### [ACTION ITEM A]
Reproduce word for word everything in the grind caching pull request from "Conversation" down to "and Canon.State (visitCache)".
### [ACTION ITEM B]
In the grind caching pull request, how much of the 74s total at n=600 does the grind core account for?

### [GIVEN TEXT]
Skip to content

perf: persist grind preprocessing caches across calls#12657

Draft
sgraf812 wants to merge 1 commit intomasterfrom
sg/grind-persistent-preprocess-caches
Draft

perf: persist grind preprocessing caches across calls#12657
sgraf812 wants to merge 1 commit intomasterfrom
sg/grind-persistent-preprocess-caches

Conversation

@sgraf812
Copy link
Contributor

Summary

This PR persists per-call traversal caches in markNestedSubsingletons, canonImpl, and unfoldReducible across grind preprocessing calls. Previously these steps created fresh HashMaps each invocation, re-traversing all shared subexpressions. For workloads that generate many facts with growing shared structure (e.g. nested Nat subtraction chains), total work was O(n²).

Changes:

  • Add persistent cache fields to Grind.State (markSubsingletonCache, unfoldReducibleCache) and Canon.State (visitCache)
  • markNestedSubsingletons / markProof: load/save traversal cache from State instead of starting fresh
  • canonImpl: load/save visit cache from Canon.State instead of starting fresh
  • unfoldReducibleCached: new helper using Meta.transformWithCache with persistent ExprStructEq cache, replacing Sym.unfoldReducible in both preprocessImpl and preprocessLight
  • Add strategic shareCommon calls in preprocessImpl to restore pointer identity before cached steps
  • Use unfoldReducibleCached inside markNestedSubsingletons.preprocess (which previously called Sym.unfoldReducible with a fresh cache)

Benchmark results

On nested (+ s₂ - s₂) chain at n=100:

Metric Before After Reduction
grind canon ~95ms ~6ms 94%
grind mark subsingleton ~73ms ~19ms 74%

Scaling analysis

Profiling across problem sizes reveals that the grind core (internalization, congruence closure) still dominates at larger n and scales poorly:

n grind total simp mark sub canon
100 245ms 185ms 19ms 6ms
200 1.5s 476ms 66ms 17ms
400 13.6s 1.36s 254ms 53ms
600 74s 2.73s 558ms 108ms
1000 >120s - - -

Preprocessing (simp + mark sub + canon) totals ~3.4s at n=600 and scales roughly as O(n^1.5). The grind core accounts for 70s of the 74s total at n=600, scaling approximately as O(n^4). This is a separate issue outside preprocessing.

Test plan

  • All 375 grind tests pass
  • New scaling regression test grind_add_sub_cancel_fvar.lean checks that 4x problem size increase (n=25 → n=100) results in < 10x time increase

🤖 Generated with Claude Code

This PR persists per-call traversal caches in `markNestedSubsingletons`,
`canonImpl`, and `unfoldReducible` across grind preprocessing calls. Previously
these steps created fresh HashMaps each invocation, re-traversing all shared
subexpressions. For workloads that generate many facts with growing shared
structure (e.g. nested Nat subtraction chains), total work was O(n²). Persisting
the caches and adding strategic `shareCommon` calls to restore pointer identity
reduces `grind canon` time by ~94% and `grind mark subsingleton` time by ~74%
on the included benchmark at n=100.

### [INPUT DATA]
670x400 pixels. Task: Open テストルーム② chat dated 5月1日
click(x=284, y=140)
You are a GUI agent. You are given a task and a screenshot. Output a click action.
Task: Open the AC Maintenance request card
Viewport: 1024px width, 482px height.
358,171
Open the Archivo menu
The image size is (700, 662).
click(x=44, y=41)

### [EXPECTED OUTPUT A]
Conversation

@sgraf812
Copy link
Contributor

Summary

This PR persists per-call traversal caches in markNestedSubsingletons, canonImpl, and unfoldReducible across grind preprocessing calls. Previously these steps created fresh HashMaps each invocation, re-traversing all shared subexpressions. For workloads that generate many facts with growing shared structure (e.g. nested Nat subtraction chains), total work was O(n²).

Changes:

  • Add persistent cache fields to Grind.State (markSubsingletonCache, unfoldReducibleCache) and Canon.State (visitCache)

### [EXPECTED OUTPUT B]
70s.